▸ TO DO: Of all the entries below, only the lines from the one with "Open search with the magnifier icon" up to and including the one with "Screen dimensions: 1389x868" are to be duplicated exactly.

▸ DATA FOR THE TASK:
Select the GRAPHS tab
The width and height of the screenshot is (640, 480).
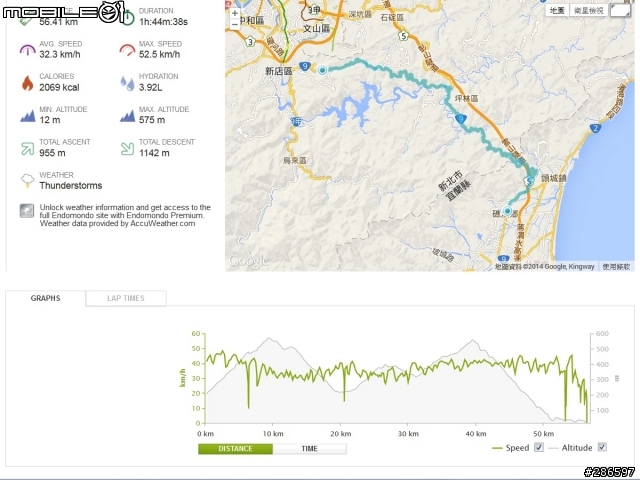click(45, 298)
==
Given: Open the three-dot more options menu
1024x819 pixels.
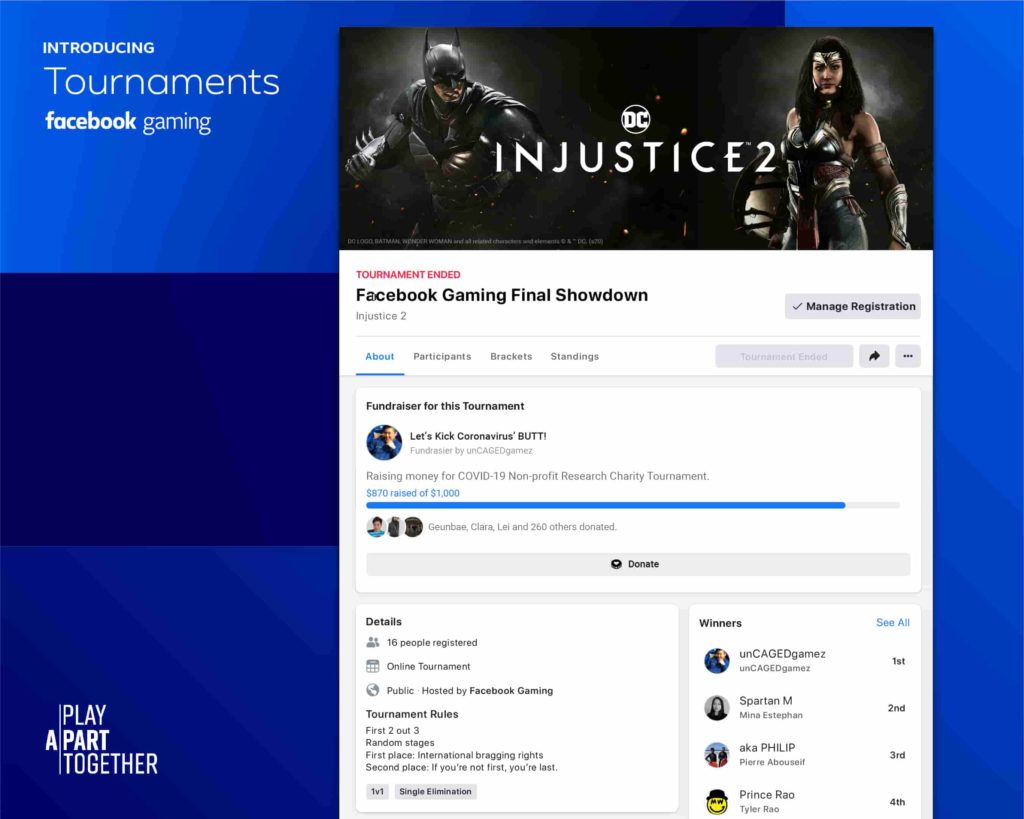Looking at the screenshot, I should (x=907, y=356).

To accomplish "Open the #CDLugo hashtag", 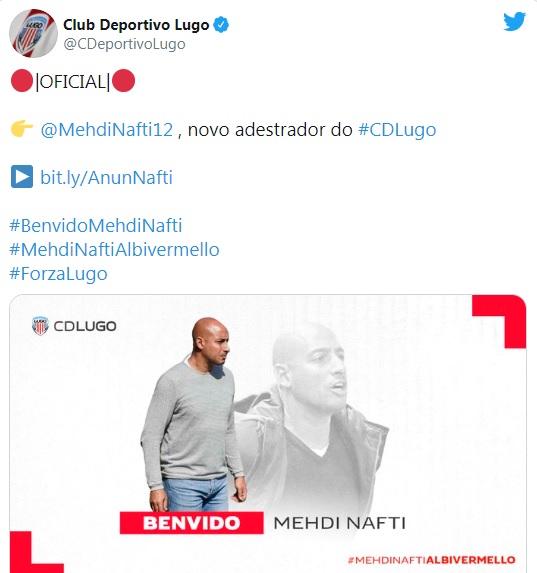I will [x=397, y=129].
--
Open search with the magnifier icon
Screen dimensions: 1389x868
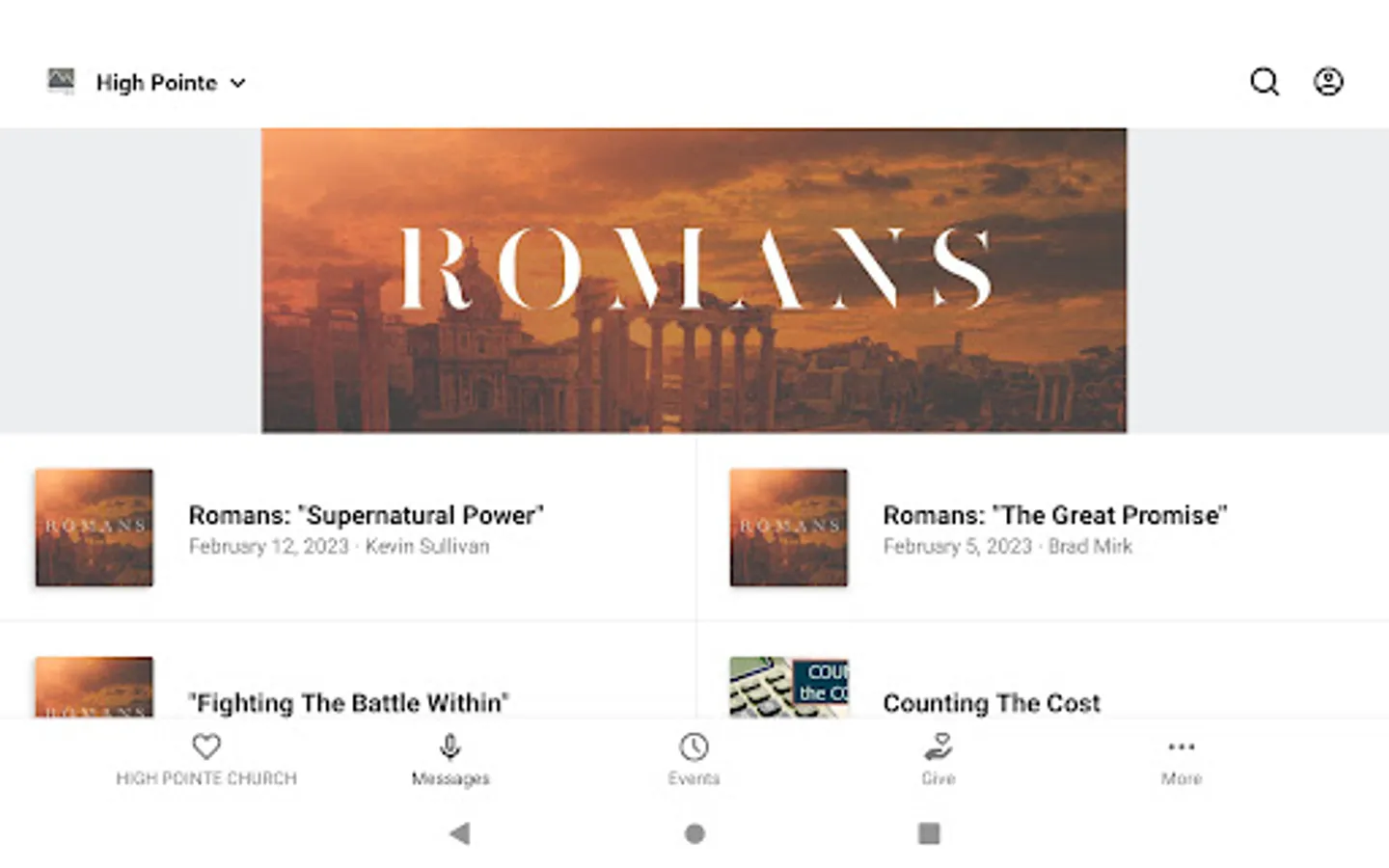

▸ ANSWER:
Open search with the magnifier icon
Screen dimensions: 1389x868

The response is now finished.